Enhanced electrocatalytic nitrate-to-ammonia conversion performance from Ag-doped Co3O4 nanofibers

Abstract

Conventional ammonia (NH₃) production has predominantly relied on the Haber–Bosch process, which poses substantial environmental challenges. Consequently, developing highly efficient electrocatalysts for nitrate (NO₃⁻) reduction is imperative. In this study, silver (Ag)-doped cobalt oxide (Co₃O₄) nanofibers (NFs) are synthesized via an electrospinning and high-temperature calcination procedure, achieving an enhanced NO₃⁻-to-NH₃ conversion performance.

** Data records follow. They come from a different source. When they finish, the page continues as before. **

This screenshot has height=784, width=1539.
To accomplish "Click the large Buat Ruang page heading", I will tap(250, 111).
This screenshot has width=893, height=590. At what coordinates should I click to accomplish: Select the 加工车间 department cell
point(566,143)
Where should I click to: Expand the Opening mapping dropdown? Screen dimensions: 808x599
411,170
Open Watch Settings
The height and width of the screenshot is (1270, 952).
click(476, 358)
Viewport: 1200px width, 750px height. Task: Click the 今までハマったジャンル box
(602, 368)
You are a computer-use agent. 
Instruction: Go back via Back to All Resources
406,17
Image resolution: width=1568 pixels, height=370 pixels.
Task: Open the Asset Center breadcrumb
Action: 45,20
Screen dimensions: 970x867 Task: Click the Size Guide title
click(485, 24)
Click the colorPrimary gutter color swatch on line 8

The resultant optimized 10% Ag-Co₃O₄ NFs catalyst exhibits an outstanding Faraday efficiency (FE) of 95.8 ± 5.9% at −0.275 V vs. the reversible hydrogen electrode (RHE) and a NH₃ yield rate of 29.1 ± 0.3 mg cm⁻² h⁻¹ at −0.675 V vs. RHE, markedly surpassing pristine Co₃O₄ NFs. Furthermore, when employed as the cathode in an assembled aqueous battery, this catalyst achieves a peak power density of 7.2 mW cm⁻² and excellent long-term charge–discharge stability. This work presents an innovative strategy for designing advanced electrocatalysts to achieve concurrent NH₃ electrosynthesis and power generation, thereby offering a promising avenue for sustainable energy conversion.